WHAT THE EXERCISE ASKS: What is needed here is an exact transcription of the entries that follow.

Dataset entries:

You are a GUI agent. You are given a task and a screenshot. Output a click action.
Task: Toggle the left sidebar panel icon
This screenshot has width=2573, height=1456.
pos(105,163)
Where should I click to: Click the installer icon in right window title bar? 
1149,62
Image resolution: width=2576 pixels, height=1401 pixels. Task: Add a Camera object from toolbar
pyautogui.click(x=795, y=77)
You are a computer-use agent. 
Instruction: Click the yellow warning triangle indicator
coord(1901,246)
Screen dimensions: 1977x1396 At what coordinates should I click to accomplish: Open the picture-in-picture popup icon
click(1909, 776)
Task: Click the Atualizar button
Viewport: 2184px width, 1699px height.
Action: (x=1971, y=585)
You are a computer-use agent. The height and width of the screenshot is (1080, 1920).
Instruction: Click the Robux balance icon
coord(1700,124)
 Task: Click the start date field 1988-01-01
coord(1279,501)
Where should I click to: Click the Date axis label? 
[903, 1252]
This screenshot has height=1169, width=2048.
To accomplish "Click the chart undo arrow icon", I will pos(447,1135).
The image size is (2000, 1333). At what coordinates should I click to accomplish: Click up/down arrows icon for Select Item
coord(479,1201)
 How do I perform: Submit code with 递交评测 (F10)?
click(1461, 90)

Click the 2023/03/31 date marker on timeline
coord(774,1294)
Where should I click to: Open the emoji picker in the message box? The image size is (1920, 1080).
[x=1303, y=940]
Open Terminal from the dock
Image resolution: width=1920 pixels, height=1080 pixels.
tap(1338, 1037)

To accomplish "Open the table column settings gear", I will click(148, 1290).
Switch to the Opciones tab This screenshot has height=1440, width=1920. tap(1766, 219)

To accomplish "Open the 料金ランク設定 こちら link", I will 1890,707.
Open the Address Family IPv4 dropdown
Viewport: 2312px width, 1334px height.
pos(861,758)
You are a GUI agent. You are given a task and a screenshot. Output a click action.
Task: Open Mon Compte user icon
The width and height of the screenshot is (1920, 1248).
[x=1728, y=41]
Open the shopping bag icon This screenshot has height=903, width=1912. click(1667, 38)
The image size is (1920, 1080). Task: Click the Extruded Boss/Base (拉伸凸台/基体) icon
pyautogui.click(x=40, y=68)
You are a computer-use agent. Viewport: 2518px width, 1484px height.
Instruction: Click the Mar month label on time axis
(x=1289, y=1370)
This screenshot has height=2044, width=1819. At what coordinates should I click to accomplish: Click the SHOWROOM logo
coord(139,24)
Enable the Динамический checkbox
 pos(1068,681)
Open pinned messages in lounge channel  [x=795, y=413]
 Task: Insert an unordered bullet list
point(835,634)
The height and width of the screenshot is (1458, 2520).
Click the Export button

RESULT:
You are a GUI agent. You are given a task and a screenshot. Output a click action.
Task: Toggle the left sidebar panel icon
This screenshot has width=2573, height=1456.
pos(105,163)
Where should I click to: Click the installer icon in right window title bar? 
1149,62
Image resolution: width=2576 pixels, height=1401 pixels. Task: Add a Camera object from toolbar
pyautogui.click(x=795, y=77)
You are a computer-use agent. 
Instruction: Click the yellow warning triangle indicator
coord(1901,246)
Screen dimensions: 1977x1396 At what coordinates should I click to accomplish: Open the picture-in-picture popup icon
click(1909, 776)
Task: Click the Atualizar button
Viewport: 2184px width, 1699px height.
Action: (x=1971, y=585)
You are a computer-use agent. The height and width of the screenshot is (1080, 1920).
Instruction: Click the Robux balance icon
coord(1700,124)
 Task: Click the start date field 1988-01-01
coord(1279,501)
Where should I click to: Click the Date axis label? 
[903, 1252]
This screenshot has height=1169, width=2048.
To accomplish "Click the chart undo arrow icon", I will pos(447,1135).
The image size is (2000, 1333). At what coordinates should I click to accomplish: Click up/down arrows icon for Select Item
coord(479,1201)
 How do I perform: Submit code with 递交评测 (F10)?
click(1461, 90)

Click the 2023/03/31 date marker on timeline
coord(774,1294)
Where should I click to: Open the emoji picker in the message box? The image size is (1920, 1080).
[x=1303, y=940]
Open Terminal from the dock
Image resolution: width=1920 pixels, height=1080 pixels.
tap(1338, 1037)

To accomplish "Open the table column settings gear", I will click(148, 1290).
Switch to the Opciones tab This screenshot has height=1440, width=1920. tap(1766, 219)

To accomplish "Open the 料金ランク設定 こちら link", I will 1890,707.
Open the Address Family IPv4 dropdown
Viewport: 2312px width, 1334px height.
pos(861,758)
You are a GUI agent. You are given a task and a screenshot. Output a click action.
Task: Open Mon Compte user icon
The width and height of the screenshot is (1920, 1248).
[x=1728, y=41]
Open the shopping bag icon This screenshot has height=903, width=1912. click(1667, 38)
The image size is (1920, 1080). Task: Click the Extruded Boss/Base (拉伸凸台/基体) icon
pyautogui.click(x=40, y=68)
You are a computer-use agent. Viewport: 2518px width, 1484px height.
Instruction: Click the Mar month label on time axis
(x=1289, y=1370)
This screenshot has height=2044, width=1819. At what coordinates should I click to accomplish: Click the SHOWROOM logo
coord(139,24)
Enable the Динамический checkbox
 pos(1068,681)
Open pinned messages in lounge channel  [x=795, y=413]
 Task: Insert an unordered bullet list
point(835,634)
The height and width of the screenshot is (1458, 2520).
Click the Export button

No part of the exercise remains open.